(Collected data)
────
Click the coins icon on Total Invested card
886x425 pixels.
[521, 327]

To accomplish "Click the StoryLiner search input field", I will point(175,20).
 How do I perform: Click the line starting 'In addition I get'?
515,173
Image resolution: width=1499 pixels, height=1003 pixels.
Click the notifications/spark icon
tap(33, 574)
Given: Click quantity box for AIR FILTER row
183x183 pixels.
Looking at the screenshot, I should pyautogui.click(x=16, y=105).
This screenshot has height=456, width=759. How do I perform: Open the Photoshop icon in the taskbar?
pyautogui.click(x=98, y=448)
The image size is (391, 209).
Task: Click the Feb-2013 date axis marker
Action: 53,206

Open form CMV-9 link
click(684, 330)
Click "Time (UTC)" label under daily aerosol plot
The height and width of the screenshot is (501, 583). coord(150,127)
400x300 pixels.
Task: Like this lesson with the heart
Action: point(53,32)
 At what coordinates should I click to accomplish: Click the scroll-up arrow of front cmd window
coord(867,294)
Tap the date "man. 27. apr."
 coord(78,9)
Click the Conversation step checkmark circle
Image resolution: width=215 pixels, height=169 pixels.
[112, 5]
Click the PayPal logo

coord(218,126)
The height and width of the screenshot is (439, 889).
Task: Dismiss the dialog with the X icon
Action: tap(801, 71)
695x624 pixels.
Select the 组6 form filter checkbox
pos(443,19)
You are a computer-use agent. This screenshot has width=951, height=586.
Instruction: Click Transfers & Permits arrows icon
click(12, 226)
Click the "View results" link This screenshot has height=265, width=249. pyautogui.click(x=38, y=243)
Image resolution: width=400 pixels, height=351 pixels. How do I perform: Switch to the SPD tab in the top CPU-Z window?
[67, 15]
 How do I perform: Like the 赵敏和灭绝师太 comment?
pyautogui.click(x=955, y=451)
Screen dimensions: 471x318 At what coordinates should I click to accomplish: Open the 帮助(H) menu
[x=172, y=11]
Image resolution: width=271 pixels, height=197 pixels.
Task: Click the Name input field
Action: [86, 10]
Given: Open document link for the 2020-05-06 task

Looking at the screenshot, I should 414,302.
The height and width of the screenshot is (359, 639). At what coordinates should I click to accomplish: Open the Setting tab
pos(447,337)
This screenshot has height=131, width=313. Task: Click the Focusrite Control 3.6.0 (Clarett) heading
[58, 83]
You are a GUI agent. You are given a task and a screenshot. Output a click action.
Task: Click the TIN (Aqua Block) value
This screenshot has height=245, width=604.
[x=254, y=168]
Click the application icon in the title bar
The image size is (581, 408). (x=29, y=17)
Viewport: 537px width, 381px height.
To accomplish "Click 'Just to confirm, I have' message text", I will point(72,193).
────
◆ The task
Each line of the data that contains "agent" belongs in the answer.

◆ Result of this exercise
You are a computer-use agent. This screenshot has width=951, height=586.
You are a GUI agent. You are given a task and a screenshot. Output a click action.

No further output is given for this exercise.